EXERCISE OBJECTIVE =
For the material that follows, state the number of lines where "each" occurs, and add nothing.

RECORDS PROVIDED =
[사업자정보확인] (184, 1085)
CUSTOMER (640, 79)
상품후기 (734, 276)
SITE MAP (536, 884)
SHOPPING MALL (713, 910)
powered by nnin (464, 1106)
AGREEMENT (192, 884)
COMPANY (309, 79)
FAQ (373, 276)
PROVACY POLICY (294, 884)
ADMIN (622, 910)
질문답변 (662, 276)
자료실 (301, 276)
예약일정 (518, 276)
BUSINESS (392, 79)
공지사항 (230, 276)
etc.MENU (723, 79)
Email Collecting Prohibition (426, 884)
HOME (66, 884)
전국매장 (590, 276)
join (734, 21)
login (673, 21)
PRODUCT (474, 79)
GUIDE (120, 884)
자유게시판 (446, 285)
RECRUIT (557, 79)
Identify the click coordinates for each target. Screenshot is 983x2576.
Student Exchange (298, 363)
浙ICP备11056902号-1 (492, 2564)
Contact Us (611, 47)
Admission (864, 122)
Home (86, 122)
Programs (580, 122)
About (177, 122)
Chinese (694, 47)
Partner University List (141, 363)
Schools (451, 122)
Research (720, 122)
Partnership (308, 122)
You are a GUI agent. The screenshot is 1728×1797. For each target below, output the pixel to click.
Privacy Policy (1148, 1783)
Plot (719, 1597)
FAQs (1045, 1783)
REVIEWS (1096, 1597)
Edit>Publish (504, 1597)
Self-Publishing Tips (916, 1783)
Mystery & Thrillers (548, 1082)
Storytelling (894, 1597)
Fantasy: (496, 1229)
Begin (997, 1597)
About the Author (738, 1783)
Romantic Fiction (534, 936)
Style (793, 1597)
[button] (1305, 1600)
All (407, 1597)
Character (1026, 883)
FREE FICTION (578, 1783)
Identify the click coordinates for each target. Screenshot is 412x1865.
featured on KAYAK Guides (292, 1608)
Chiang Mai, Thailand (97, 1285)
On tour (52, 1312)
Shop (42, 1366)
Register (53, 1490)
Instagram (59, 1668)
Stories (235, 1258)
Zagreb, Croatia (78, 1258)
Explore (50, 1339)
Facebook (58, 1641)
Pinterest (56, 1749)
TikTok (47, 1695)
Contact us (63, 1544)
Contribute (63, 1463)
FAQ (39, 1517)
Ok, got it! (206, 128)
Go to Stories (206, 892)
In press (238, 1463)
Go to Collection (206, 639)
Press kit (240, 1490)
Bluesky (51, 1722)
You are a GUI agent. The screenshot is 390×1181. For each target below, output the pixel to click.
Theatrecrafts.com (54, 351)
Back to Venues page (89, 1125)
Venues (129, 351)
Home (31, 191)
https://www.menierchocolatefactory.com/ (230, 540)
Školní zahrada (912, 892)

RESPONSE TO THE EXERCISE =
4